▼
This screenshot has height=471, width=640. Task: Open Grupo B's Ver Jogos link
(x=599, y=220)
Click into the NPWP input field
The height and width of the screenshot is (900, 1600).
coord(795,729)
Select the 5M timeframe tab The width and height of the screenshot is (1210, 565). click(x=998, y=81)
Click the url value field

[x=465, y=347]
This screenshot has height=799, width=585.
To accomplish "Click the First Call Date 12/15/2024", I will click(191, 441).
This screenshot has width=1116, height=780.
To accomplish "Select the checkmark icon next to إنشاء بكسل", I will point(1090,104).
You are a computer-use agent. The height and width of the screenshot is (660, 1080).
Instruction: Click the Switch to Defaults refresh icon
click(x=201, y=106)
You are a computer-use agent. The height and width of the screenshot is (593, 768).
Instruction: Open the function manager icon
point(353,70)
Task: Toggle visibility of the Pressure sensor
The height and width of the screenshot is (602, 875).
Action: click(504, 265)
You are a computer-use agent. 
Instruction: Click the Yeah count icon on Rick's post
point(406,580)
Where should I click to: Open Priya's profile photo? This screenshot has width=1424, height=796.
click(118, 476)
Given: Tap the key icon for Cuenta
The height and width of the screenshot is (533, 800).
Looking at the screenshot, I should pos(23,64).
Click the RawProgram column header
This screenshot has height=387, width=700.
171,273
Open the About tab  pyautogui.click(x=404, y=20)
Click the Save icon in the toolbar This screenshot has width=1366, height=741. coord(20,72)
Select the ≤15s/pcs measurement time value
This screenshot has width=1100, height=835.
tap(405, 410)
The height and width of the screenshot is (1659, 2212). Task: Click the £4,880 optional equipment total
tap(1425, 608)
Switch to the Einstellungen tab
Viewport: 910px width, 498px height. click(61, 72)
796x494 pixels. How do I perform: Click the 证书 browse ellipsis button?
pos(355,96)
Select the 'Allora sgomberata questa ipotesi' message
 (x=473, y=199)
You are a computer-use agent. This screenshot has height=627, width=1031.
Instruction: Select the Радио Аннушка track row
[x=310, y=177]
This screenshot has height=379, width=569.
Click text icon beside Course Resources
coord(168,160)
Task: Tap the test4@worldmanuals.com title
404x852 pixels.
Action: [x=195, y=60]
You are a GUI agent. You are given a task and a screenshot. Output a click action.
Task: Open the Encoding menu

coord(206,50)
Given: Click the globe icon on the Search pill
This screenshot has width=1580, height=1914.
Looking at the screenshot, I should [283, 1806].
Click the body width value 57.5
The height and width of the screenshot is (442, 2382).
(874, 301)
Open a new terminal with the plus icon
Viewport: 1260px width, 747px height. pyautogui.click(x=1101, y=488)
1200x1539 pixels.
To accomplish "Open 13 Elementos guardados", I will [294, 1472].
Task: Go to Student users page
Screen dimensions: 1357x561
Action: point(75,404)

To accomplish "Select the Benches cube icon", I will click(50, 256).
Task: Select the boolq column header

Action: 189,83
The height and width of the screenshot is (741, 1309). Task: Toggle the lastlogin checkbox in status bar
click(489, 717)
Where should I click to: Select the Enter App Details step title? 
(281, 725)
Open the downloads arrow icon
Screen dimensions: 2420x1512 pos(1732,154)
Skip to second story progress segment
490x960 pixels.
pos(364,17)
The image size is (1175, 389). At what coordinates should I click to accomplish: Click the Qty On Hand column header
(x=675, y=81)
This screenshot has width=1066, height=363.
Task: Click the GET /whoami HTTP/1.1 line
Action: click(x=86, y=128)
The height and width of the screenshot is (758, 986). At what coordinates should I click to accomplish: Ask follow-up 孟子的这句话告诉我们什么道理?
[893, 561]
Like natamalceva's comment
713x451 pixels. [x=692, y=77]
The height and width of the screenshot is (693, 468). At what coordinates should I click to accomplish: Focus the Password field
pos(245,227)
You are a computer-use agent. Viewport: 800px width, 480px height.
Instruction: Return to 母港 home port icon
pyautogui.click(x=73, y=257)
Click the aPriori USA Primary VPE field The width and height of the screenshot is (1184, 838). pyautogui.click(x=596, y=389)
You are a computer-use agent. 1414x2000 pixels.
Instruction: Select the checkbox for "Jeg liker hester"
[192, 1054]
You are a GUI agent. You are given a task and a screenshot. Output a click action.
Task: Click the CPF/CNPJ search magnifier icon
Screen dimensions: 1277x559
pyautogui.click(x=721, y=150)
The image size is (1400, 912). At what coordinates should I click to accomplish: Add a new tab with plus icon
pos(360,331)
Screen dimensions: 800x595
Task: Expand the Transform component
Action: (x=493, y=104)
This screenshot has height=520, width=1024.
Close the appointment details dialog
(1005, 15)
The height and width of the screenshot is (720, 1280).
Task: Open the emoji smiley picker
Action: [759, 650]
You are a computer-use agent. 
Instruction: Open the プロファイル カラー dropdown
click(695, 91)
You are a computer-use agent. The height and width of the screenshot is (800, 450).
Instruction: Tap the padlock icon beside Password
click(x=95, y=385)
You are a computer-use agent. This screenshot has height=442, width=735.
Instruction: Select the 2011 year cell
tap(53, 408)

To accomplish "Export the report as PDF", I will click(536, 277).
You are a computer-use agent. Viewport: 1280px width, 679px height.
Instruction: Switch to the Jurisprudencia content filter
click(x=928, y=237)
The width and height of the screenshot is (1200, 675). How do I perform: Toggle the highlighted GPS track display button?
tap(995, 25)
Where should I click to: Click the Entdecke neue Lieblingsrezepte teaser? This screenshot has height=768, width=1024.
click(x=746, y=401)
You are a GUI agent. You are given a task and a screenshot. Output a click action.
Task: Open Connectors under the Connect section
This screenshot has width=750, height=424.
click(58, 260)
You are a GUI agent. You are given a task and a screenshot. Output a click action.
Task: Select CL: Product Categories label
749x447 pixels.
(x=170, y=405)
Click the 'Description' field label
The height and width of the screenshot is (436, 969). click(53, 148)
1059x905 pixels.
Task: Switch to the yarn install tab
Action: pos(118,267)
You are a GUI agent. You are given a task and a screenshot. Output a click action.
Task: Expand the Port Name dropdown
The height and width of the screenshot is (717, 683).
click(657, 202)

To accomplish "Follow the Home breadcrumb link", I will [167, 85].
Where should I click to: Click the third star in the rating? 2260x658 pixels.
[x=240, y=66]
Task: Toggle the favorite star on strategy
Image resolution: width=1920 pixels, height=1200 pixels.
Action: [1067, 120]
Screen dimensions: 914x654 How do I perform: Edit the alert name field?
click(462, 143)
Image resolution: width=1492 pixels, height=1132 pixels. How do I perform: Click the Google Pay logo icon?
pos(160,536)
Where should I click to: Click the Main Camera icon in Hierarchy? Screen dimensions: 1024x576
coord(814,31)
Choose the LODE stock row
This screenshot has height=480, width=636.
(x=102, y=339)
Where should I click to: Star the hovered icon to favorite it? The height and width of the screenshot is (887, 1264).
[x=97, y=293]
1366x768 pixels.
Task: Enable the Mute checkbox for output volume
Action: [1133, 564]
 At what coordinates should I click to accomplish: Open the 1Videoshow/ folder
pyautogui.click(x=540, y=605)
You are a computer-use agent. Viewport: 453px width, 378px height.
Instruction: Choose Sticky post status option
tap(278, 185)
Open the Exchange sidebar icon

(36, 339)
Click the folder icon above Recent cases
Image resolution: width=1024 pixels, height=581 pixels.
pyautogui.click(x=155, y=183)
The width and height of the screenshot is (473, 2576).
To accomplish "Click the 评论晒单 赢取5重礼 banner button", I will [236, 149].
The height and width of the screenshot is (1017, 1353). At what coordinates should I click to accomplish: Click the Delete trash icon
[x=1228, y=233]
▲
**Task item:**
Gather and copy every line of the data in which the string "will" is found.

**Written response:**
To accomplish "Click the First Call Date 12/15/2024", I will click(191, 441).
To accomplish "Select the checkmark icon next to إنشاء بكسل", I will point(1090,104).
To accomplish "Open 13 Elementos guardados", I will [294, 1472].
To accomplish "Select the Benches cube icon", I will click(50, 256).
To accomplish "Export the report as PDF", I will click(536, 277).
To accomplish "Follow the Home breadcrumb link", I will [167, 85].
To accomplish "Click the 评论晒单 赢取5重礼 banner button", I will [236, 149].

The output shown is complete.